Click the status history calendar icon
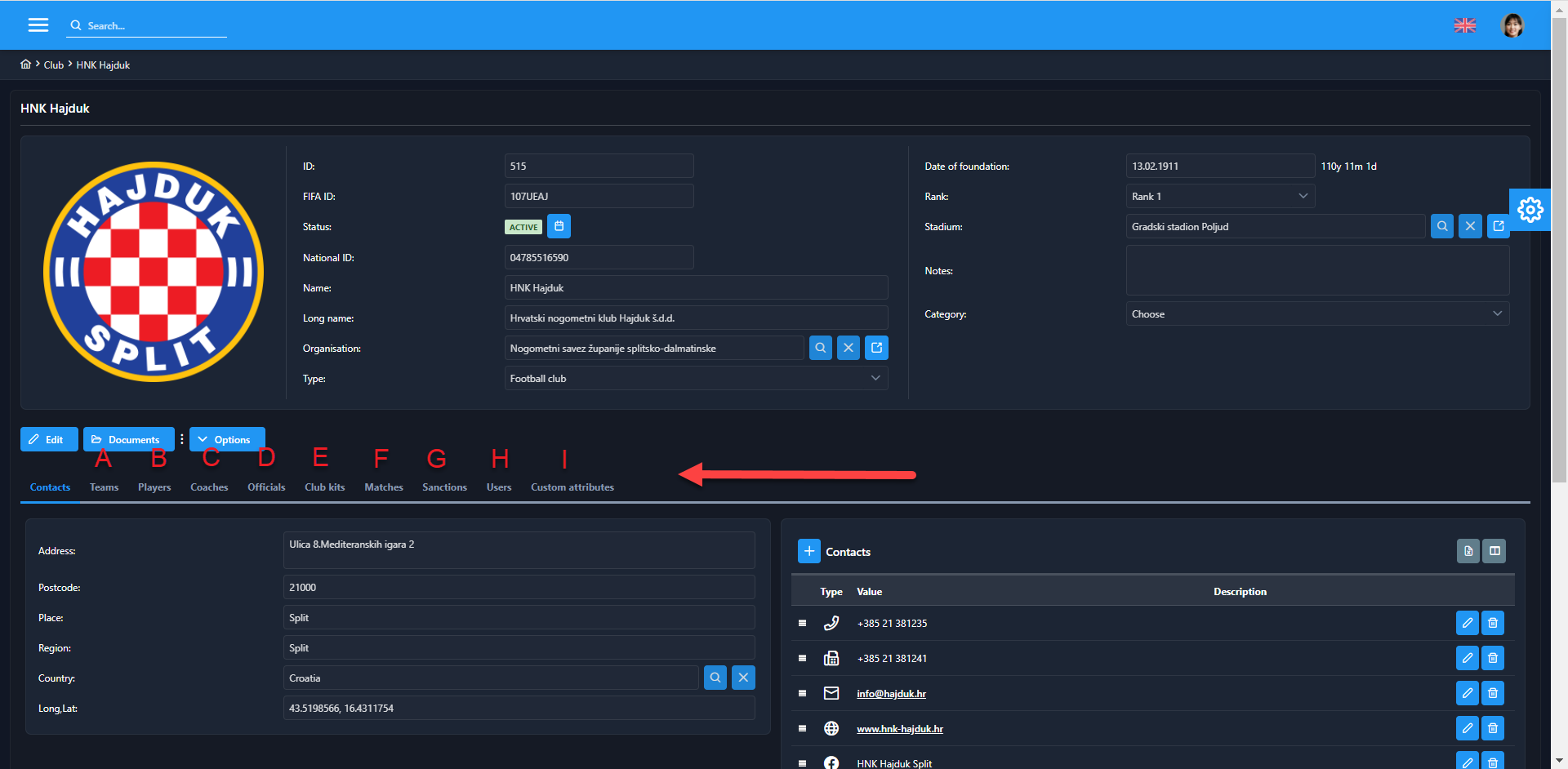This screenshot has height=769, width=1568. [559, 226]
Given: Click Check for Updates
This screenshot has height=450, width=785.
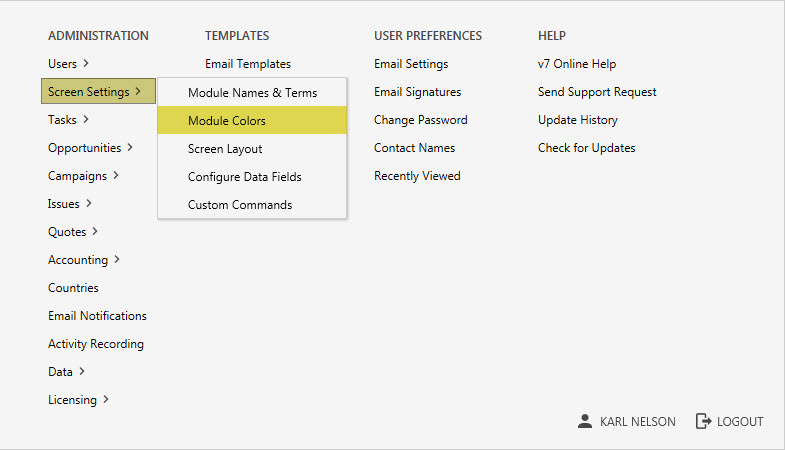Looking at the screenshot, I should pos(586,148).
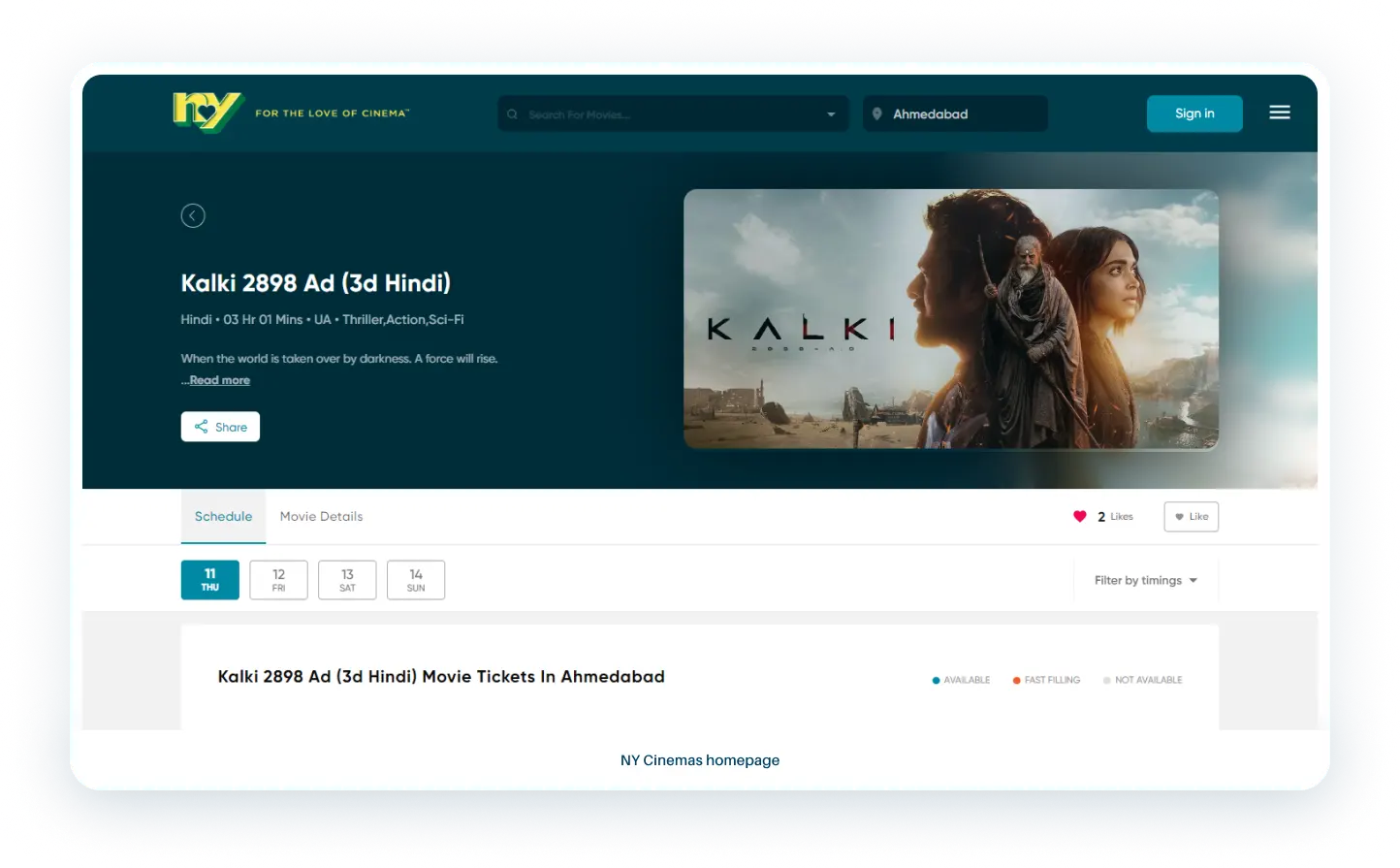
Task: Select the 12 FRI date
Action: tap(278, 580)
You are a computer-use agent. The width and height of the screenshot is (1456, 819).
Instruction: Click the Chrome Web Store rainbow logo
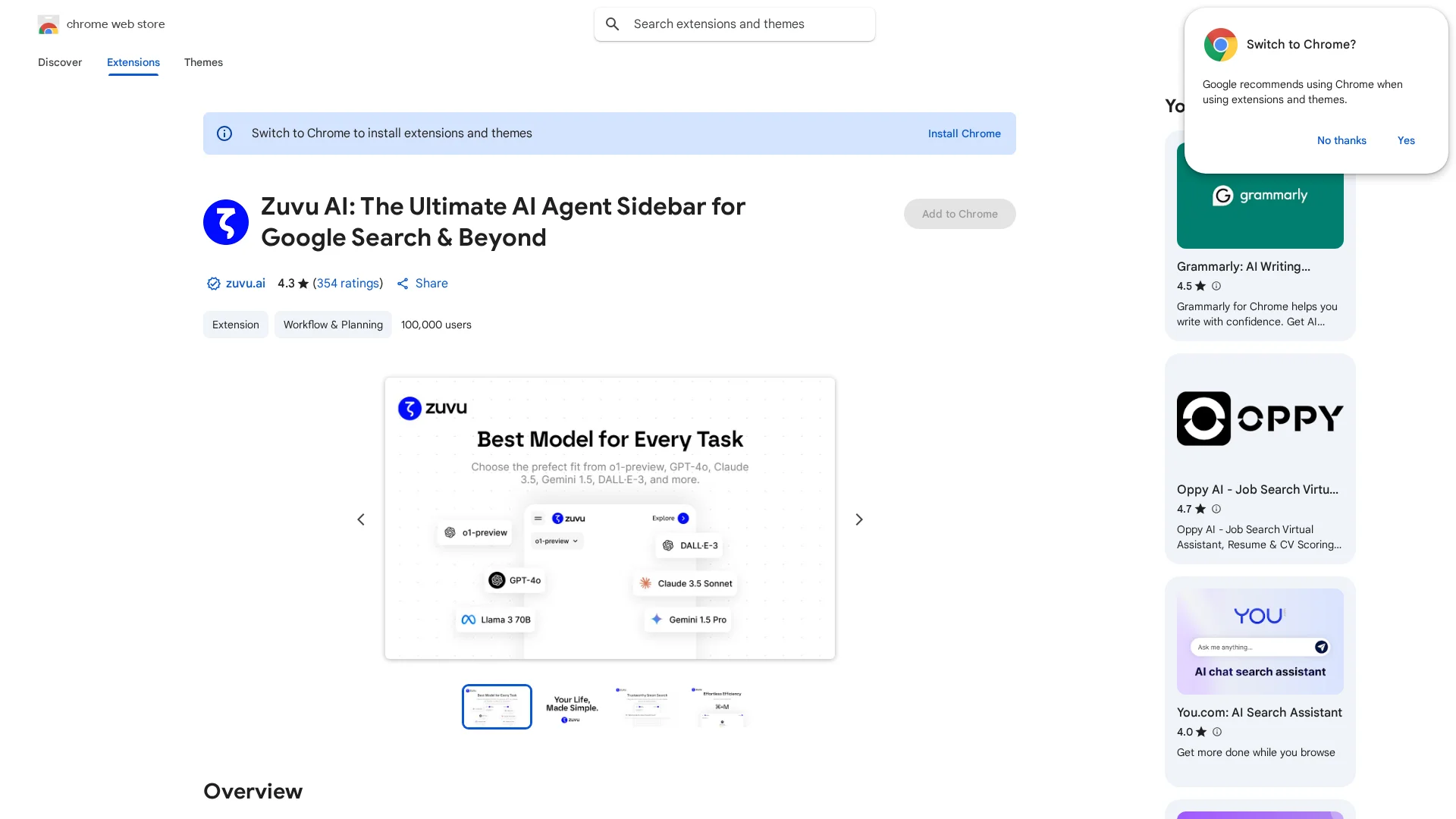pyautogui.click(x=49, y=25)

+++

■ **Task objective**
Above are the records. Copy exactly, and only, the lines from the line containing "Instruction: Click the" through the last one, omitting any pictures.

■ **Expected answer**
Instruction: Click the Chrome Web Store rainbow logo
pyautogui.click(x=49, y=25)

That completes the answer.